If I cache a Spark Dataframe and then overwrite the reference, will the original data frame still be cached?

Tags:

Suppose I had a function to generate a (py)spark data frame, caching the data frame into memory as the last operation.

def gen_func(inputs):
   df = ... do stuff...
   df.cache()
   df.count()
   return df

Per my understanding, Spark's caching works as follows:

When cache/persist plus an action (count()) is called on a data frame, it is computed from its DAG and cached into memory, affixed to the object which refers to it.
As long as a reference exists to that object, possibly within other functions/other scopes, the df will continue to be cached, and all DAGs that depend on the df will use the in-memory cached data as a starting point.
If all references to the df are deleted, Spark puts up the cache as memory to be garbage collected. It may not be garbage collected immediately, causing some short-term memory blocks (and in particular, memory leaks if you generate cached data and throw them away too fast), but eventually it will be cleared up.

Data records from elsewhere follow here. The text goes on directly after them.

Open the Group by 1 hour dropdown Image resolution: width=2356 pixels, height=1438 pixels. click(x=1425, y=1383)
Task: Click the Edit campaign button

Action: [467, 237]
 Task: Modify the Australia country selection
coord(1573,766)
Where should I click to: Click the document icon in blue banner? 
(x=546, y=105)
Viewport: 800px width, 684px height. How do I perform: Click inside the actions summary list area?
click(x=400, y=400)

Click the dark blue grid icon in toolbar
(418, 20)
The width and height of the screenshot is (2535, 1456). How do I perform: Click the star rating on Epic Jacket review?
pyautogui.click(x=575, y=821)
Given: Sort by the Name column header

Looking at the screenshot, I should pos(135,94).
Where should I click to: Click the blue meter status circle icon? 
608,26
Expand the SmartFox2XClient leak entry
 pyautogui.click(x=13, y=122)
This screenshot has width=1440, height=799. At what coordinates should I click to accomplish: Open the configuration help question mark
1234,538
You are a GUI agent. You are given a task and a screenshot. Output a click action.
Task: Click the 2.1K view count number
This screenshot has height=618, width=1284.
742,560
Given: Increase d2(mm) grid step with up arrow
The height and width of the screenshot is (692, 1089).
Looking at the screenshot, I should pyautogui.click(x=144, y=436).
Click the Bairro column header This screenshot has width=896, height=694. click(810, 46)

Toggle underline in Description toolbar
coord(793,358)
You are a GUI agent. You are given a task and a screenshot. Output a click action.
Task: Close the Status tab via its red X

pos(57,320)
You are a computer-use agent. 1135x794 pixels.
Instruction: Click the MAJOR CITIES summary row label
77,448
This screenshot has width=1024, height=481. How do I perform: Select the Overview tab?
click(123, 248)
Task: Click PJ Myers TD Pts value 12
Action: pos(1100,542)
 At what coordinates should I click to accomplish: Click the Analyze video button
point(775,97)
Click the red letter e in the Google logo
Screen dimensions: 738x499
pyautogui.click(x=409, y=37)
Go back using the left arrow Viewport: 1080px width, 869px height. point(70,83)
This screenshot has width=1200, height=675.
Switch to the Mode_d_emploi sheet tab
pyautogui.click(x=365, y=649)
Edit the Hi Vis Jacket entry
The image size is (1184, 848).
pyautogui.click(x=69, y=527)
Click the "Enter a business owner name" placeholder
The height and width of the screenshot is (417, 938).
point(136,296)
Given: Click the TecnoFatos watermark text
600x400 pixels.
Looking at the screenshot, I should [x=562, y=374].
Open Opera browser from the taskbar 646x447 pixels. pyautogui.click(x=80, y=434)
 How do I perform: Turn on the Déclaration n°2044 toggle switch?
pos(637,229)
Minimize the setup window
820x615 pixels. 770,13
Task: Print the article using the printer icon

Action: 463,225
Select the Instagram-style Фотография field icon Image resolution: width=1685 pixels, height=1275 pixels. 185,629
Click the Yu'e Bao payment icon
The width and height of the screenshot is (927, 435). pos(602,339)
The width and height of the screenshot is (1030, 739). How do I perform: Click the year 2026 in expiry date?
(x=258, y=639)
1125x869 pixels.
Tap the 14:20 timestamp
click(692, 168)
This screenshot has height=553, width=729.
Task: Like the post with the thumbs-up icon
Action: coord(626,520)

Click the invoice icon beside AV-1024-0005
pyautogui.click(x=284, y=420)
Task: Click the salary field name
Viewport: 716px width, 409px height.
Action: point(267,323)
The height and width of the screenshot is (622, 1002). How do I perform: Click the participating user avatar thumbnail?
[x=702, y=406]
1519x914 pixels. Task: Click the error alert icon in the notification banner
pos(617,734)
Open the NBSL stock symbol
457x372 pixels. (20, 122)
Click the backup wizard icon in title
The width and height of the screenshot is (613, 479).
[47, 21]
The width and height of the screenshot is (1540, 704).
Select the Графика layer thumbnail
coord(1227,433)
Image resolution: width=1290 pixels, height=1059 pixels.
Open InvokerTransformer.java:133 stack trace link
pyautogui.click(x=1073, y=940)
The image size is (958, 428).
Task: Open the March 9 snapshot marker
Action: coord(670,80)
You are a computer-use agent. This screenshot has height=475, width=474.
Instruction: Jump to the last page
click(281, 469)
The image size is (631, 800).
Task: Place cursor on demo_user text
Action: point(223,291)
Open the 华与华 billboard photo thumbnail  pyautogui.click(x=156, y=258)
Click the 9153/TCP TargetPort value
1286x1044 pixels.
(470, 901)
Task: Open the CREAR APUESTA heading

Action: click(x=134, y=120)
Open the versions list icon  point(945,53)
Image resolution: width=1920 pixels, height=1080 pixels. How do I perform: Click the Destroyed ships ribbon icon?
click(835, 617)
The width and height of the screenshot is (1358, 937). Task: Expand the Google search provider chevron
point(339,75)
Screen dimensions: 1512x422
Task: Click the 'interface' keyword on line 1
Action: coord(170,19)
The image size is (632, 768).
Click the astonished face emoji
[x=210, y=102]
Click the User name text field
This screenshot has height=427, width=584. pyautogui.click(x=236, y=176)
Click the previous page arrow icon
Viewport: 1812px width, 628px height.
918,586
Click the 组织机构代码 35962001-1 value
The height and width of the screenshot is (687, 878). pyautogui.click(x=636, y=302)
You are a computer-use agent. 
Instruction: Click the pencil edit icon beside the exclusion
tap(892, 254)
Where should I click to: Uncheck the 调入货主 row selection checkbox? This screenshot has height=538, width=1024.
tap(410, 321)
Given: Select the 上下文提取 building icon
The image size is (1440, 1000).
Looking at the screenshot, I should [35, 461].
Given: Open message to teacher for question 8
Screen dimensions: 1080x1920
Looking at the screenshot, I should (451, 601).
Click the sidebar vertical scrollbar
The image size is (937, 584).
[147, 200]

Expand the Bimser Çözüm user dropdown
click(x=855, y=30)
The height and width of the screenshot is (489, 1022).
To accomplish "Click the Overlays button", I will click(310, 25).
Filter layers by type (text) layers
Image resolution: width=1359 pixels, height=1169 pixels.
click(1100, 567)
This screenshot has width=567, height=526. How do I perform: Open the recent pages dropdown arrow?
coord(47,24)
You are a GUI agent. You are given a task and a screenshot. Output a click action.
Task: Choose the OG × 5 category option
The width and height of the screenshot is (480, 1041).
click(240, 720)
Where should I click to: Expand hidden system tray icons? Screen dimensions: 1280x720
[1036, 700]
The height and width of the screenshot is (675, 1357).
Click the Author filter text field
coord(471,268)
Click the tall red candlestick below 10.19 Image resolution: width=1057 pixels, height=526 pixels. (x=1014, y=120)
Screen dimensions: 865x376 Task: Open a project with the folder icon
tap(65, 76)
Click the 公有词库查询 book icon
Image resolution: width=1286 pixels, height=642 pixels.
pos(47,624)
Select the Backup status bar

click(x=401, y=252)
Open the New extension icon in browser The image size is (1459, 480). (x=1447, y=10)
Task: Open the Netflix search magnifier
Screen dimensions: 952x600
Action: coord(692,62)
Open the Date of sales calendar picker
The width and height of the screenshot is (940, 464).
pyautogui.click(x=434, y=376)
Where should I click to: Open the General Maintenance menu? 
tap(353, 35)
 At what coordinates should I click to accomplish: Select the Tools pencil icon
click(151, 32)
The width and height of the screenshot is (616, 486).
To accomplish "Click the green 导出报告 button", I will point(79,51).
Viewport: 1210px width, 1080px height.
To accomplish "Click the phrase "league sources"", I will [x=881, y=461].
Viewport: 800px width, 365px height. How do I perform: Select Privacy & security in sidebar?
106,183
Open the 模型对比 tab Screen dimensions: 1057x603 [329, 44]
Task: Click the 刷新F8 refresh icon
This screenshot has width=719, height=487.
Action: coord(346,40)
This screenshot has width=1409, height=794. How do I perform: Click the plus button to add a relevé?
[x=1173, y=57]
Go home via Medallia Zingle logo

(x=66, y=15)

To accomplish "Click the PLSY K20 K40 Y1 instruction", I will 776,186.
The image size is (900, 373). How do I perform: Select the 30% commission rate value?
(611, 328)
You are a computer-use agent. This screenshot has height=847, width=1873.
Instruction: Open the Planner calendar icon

My question is, suppose I use gen_func to generate a data frame, but then overwrite the original data frame reference (perhaps with a filter or a withColumn).

df=gen_func(inputs)
df=df.filter("some_col = some_val")

In Spark, RDD/DF are immutable, so the reassigned df after the filter and the df before the filter refer to two entirely different objects. In this case, the reference to the original df that was cache/counted has been overwritten. Does that mean that the cached data frame is no longer available and will be garbage collected? Does that mean that the new post-filter df will compute everything from scratch, despite being generated from a previously cached data frame?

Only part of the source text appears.